Bill Gates erobert Las Vegas

21.01.2003
Von 
Jürgen Hill ist Chefreporter Future Technologies bei der COMPUTERWOCHE. Thematisch befasst sich der studierte Diplom-Journalist und Informatiker derzeit mit aktuellen IT-Trendthemen wie KI, Quantencomputing, Digital Twins, IoT, Digitalisierung etc. Zudem verfügt er über einen langjährigen Background im Bereich Communications mit all seinen Facetten (TK, Mobile, LAN, WAN). 
Eine Woche lang war Las Vegas das Mekka der Unterhaltungselektronik. Auf der Consumer Electronics Show zeigte die Industrie die neuesten Trends, die wohl das Weihnachtsgeschäft 2003 bestimmen dürften.

Nachdem das Geschäft mit der klassischen IT zurzeit eher stagniert, hat nun auch Microsoft-Gründer Bill Gates seine Liebe zur Unterhaltungselektronik entdeckt. Sein jüngster Streich ist die „Smart Personal Objects Technology“ (Spot), die selbst im kleinsten Endgerät eine Netzanbindung ermöglicht. Ein Beispiel hierfür sind Armbanduhren, die künftig ihren Besitzer über das kommende Wetter oder aktuelle Börsennachrichten informieren. Als Übertragungsmedium dient die Gemeinschaftsentwicklung „Directband“ von Microsoft und SCA Data Systems. Ähnlich wie beim in Europa gebräuchlichen Radio Data System (RDS) sollen die Informationen dabei über Rundfunksender ausgestrahlt werden.

Uhren mit Datenanschluss

Gates Faible für die Consumer-Elektronik beschränkt sich jedoch nicht auf Uhren, die Fossil, Citizen oder Suunto herstellen wollen. In Las Vegas zeigte der Softwarekonzern zudem den gemeinsam mit Intel entwickelten „Personal Video Recorder“. „Media 2 Go“, wie die Kreation heißt, besitzt eine 30-Gigabyte-Festplatte sowie einen Bildschirm mit zehn Zentimetern Diagonale und dient zur Aufzeichnung von Musik oder Videos, die etwa aus dem Internet stammen können. In Sanyo und Samsung hat Microsoft bereits zwei Partner gefunden, die bis zum Jahresende entsprechende Geräte auf den Markt bringen wollen.

Beide Produktlinien sowie die „Windows Powered Smart Displays“ zeigen, dass Microsoft in jeder Ecke der Consumer-Welt Fuß fassen will. Andere Versuche sind etwa die Spielekonsole „Xbox“, das im Herbst vorgestellte „Windows Media Center“ oder aber die Smartphones mit Microsoft-Betriebssystem.

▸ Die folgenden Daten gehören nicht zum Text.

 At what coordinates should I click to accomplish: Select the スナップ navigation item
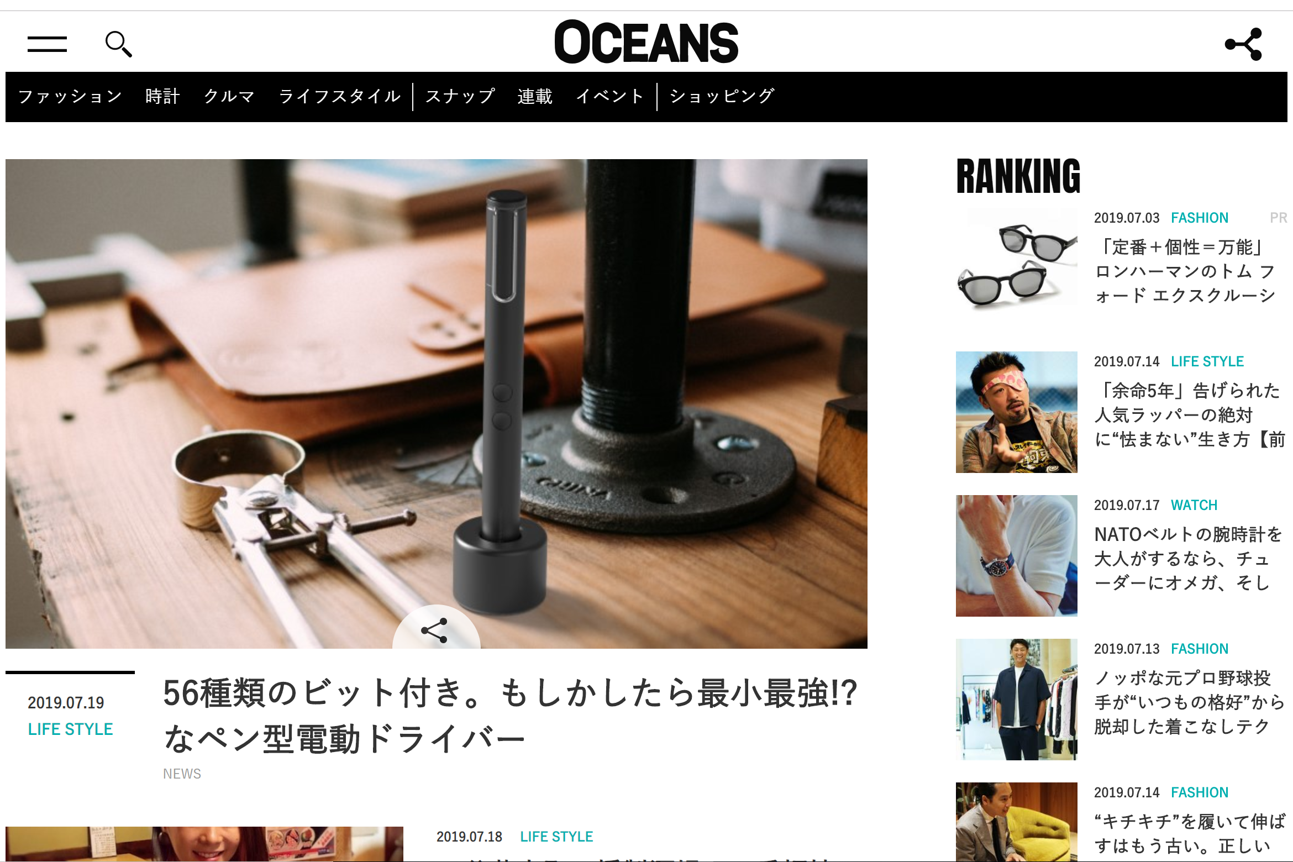(460, 96)
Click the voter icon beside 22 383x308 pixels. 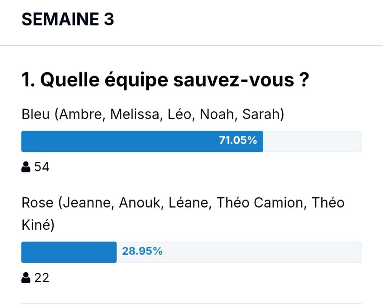[26, 278]
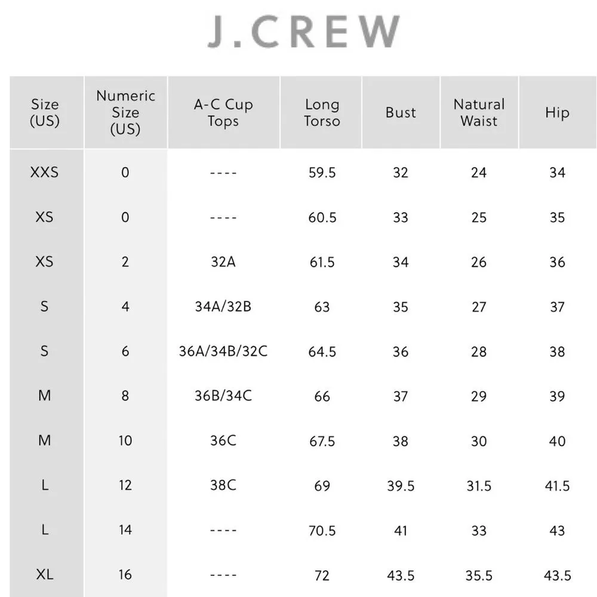Screen dimensions: 597x597
Task: Select the "Natural Waist" column header
Action: tap(479, 113)
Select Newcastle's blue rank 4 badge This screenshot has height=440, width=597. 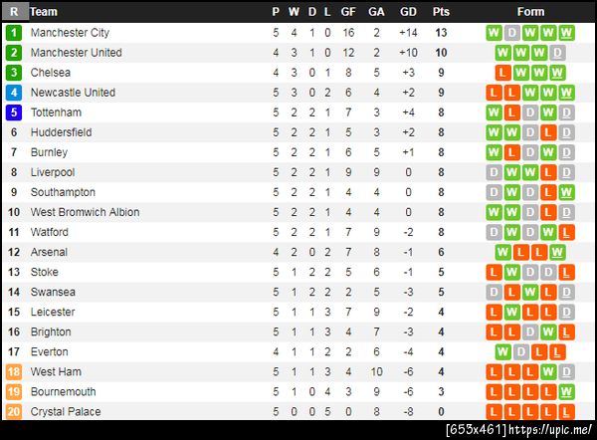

Allerdings haben die etablierten Player der Unterhaltungselektronik nicht die Absicht, Microsoft widerstandslos das Feld zu überlassen. Kämpferisch verkündete etwa Sonys President und Chief Operating Officer Kunitake Ando die Wiedergeburt des Fernsehers. Im Breitbandzeitalter soll er als Linux-basierende Plattform das Zentrum des Home-Entertainments bilden. Schützenhilfe in Sachen Linux erhält Sony von einem weiteren japanischen Großkonzern: Matsushita, besser bekannt etwa unter der Handelsmarke Panasonic, setzt ebenfalls auf das offene Betriebssystem.

Foto: Microsoft
Foto: Microsoft

Offenheit war denn auch das Schlagwort, mit dem Sony-Manager Ando für seine Vision einer Linux-Zukunft warb und die Hersteller dazu aufrief, die Interoperabilität zwischen PCs, Audio- und Video-Geräten sicherzustellen. Im Gegensatz zu Microsofts spielt der PC in der Sony-Welt jedoch nur eine untergeordnete Rolle: Mit dem Fernseher verbunden, dient er als Server und liefert Inhalte wie Fotos oder Videos. Außerdem soll sich auf PCs gespeicherte Musik über ebenfalls vernetzte Stereoanlagen abspielen lassen. Mittels einer von Sony „Room Link“ genannten Technik bedient der Benutzer alle Geräte über eine Fernbedienung. Unter der Bezeichnung „Cocoon“ bringt Sony zudem eine Set-top-Box mit Linux als Betriebssystem heraus.